BEAUTIFUL HOUSE – JOGOS MENTAIS NUMA BELA CASA

Beautiful House

Estou longe de ser crítica de teatro, de cinema ou de arte, por isso, o meu comentário sobre BEAUTIFUL HOUSE vale o que vale: a visão de uma simples espectadora que talvez não tenha conhecimentos suficientes de palco para compreender a profundidade de uma representação.

Feito o disclamer, fui convidada para ir ver a peça que invadiu as Caves do Liceu Camões, em Lisboa, e que já chegou às páginas de algumas das revistas mais conhecidas da capital.
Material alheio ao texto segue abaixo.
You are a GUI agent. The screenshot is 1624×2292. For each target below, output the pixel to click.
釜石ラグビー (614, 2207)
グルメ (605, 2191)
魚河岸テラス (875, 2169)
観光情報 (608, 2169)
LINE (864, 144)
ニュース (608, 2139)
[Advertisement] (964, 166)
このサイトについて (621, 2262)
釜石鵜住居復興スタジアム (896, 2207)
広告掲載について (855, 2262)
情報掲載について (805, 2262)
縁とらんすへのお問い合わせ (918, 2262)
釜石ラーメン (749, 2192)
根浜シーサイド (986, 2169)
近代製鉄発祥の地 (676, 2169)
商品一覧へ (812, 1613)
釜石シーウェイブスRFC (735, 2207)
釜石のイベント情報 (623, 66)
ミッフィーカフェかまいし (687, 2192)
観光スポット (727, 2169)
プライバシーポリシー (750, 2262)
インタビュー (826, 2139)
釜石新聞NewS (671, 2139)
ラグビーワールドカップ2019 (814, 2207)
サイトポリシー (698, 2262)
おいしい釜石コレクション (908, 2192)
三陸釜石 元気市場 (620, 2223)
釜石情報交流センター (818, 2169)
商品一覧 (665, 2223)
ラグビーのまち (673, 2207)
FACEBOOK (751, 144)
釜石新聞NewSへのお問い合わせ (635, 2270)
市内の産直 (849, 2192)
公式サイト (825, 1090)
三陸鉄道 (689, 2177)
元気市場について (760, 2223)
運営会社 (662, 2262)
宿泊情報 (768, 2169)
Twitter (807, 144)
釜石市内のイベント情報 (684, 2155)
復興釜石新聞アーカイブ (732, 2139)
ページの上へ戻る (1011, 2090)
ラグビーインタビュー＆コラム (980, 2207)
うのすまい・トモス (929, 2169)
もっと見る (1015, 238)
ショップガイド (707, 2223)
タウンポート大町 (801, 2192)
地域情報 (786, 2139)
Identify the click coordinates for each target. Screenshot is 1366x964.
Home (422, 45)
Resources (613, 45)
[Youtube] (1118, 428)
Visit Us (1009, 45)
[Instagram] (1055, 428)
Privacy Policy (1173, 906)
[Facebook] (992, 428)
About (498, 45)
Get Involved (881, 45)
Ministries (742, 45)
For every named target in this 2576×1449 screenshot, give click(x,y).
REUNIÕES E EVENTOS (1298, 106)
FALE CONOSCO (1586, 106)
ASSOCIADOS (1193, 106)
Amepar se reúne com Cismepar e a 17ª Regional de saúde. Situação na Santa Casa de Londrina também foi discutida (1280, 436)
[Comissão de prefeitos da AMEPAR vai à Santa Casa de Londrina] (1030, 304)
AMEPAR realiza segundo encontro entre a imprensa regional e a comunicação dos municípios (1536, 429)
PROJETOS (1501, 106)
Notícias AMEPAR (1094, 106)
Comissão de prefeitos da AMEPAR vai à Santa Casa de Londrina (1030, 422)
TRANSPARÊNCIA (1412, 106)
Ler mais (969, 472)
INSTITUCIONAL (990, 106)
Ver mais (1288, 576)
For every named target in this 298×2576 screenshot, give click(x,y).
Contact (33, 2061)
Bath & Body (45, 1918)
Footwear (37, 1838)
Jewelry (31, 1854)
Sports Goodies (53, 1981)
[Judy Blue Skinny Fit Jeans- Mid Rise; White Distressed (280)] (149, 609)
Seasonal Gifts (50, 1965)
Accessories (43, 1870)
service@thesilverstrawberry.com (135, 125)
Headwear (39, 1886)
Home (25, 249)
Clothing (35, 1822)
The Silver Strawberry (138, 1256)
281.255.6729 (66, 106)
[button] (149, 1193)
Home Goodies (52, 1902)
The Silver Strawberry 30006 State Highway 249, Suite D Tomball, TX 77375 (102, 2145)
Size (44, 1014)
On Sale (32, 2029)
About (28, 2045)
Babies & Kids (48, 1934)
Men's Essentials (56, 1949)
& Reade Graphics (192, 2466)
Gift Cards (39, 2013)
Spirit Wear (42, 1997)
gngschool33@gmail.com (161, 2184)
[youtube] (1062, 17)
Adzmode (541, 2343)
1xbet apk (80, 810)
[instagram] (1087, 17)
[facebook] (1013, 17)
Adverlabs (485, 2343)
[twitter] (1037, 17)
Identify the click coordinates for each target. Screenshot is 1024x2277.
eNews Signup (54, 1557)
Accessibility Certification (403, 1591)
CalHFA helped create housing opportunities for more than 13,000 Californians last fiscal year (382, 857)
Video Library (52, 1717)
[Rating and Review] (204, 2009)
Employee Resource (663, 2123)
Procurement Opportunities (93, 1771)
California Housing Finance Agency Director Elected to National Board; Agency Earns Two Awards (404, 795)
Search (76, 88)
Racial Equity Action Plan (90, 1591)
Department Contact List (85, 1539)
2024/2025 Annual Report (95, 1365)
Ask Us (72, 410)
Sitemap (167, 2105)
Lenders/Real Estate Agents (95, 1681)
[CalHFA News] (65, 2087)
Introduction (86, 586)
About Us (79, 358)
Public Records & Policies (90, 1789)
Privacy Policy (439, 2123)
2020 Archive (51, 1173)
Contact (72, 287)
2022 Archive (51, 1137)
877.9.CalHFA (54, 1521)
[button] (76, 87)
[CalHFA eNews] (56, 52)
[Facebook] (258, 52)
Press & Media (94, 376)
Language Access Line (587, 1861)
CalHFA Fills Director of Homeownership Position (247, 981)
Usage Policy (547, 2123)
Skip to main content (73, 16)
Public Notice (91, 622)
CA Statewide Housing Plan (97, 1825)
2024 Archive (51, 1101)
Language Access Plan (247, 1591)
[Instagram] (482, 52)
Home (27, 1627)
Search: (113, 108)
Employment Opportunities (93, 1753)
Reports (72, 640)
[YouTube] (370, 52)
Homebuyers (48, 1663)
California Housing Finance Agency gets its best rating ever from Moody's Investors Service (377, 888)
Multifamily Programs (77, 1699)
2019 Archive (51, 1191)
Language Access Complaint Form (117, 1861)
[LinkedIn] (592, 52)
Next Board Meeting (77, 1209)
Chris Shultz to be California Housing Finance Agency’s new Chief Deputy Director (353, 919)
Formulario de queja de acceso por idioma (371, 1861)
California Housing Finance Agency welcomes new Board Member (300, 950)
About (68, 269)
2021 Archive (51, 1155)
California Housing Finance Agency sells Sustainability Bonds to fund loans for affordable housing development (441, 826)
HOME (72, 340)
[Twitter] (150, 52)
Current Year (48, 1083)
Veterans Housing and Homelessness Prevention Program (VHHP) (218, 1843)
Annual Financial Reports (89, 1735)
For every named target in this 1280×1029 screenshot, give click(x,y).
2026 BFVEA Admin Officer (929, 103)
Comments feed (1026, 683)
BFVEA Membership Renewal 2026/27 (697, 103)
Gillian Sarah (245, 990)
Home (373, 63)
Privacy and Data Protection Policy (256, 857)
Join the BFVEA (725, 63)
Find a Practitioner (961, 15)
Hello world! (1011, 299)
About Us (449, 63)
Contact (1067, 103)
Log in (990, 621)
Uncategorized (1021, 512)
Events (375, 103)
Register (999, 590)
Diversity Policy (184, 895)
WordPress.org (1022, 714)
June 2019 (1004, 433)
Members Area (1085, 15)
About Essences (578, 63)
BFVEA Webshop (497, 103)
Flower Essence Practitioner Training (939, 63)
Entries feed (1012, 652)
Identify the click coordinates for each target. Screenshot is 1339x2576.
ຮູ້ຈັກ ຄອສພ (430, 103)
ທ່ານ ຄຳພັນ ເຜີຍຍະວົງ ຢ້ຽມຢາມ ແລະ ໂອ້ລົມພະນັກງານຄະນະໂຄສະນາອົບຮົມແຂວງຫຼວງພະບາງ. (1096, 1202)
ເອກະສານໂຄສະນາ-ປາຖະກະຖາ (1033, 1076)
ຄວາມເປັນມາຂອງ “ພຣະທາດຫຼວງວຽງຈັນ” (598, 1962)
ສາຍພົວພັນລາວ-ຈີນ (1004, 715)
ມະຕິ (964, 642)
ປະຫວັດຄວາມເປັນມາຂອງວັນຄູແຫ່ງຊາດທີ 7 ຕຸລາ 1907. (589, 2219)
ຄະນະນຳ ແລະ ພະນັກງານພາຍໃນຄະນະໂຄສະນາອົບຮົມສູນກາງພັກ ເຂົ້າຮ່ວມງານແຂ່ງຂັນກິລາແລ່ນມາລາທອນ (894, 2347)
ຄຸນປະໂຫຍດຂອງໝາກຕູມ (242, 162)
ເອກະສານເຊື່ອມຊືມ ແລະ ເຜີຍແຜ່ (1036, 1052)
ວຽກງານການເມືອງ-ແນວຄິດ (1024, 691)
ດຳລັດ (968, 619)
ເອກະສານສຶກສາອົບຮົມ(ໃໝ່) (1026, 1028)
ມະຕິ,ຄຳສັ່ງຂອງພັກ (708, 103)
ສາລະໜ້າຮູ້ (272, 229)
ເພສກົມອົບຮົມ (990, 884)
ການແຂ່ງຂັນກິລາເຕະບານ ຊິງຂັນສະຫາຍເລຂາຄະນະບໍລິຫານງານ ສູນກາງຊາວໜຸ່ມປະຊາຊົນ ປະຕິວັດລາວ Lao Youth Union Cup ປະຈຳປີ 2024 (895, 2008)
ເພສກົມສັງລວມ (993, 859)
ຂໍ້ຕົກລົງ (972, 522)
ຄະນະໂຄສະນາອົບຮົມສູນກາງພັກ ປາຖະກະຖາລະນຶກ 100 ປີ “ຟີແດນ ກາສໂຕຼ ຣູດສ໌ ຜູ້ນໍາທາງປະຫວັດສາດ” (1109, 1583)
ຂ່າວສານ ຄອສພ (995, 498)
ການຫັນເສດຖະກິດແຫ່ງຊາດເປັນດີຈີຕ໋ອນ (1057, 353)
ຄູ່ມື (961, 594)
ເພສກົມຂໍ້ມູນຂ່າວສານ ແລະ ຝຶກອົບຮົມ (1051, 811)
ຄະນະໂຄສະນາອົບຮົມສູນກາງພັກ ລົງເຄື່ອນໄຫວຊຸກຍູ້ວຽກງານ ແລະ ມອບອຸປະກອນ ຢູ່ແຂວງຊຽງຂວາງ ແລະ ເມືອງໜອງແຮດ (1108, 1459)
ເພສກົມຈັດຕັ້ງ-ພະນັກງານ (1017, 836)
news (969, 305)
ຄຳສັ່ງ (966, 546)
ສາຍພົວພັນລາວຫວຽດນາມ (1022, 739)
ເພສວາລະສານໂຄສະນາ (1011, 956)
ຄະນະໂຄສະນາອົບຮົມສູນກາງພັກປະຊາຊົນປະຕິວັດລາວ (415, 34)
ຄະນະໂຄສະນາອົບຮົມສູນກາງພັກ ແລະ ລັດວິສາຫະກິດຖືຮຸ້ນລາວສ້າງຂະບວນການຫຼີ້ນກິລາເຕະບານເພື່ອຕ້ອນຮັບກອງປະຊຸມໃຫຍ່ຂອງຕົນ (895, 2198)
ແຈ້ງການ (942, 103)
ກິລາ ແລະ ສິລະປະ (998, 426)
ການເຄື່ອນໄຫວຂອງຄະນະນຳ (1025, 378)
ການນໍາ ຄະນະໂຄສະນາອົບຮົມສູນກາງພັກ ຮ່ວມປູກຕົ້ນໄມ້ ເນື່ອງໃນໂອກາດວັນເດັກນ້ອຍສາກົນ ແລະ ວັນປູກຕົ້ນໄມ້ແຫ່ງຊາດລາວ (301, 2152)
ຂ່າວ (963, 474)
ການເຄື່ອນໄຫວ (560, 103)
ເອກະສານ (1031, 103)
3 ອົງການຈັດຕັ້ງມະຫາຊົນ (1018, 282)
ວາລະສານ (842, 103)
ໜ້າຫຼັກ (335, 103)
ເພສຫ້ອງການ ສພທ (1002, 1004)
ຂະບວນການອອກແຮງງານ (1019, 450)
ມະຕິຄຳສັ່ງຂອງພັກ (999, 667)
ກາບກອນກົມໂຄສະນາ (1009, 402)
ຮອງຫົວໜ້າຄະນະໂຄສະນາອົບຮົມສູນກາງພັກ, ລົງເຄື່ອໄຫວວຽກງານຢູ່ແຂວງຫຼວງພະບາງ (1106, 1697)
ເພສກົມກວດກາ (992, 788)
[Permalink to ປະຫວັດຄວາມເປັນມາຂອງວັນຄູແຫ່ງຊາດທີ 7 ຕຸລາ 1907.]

BEAUTIFUL HOUSE nasceu da cabeça de Pedro Sousa Loureiro e depressa foi acarinhada e levada a palco por ele e nomes que talvez não conheça, mas que pode possivelmente ouvir falar num futuro muito próximo: Gilvanio Souza aka Gigi, Marta Barahona Abreu, Susana Blazer, Joana Campelo e Isabél Martins Zuaa Mutange.

O resultado é um diálogo muitas vezes (a maioria) sem nexo, em cenários estranhos, mas com performances pessoais que se destacam no meio de toda a loucura.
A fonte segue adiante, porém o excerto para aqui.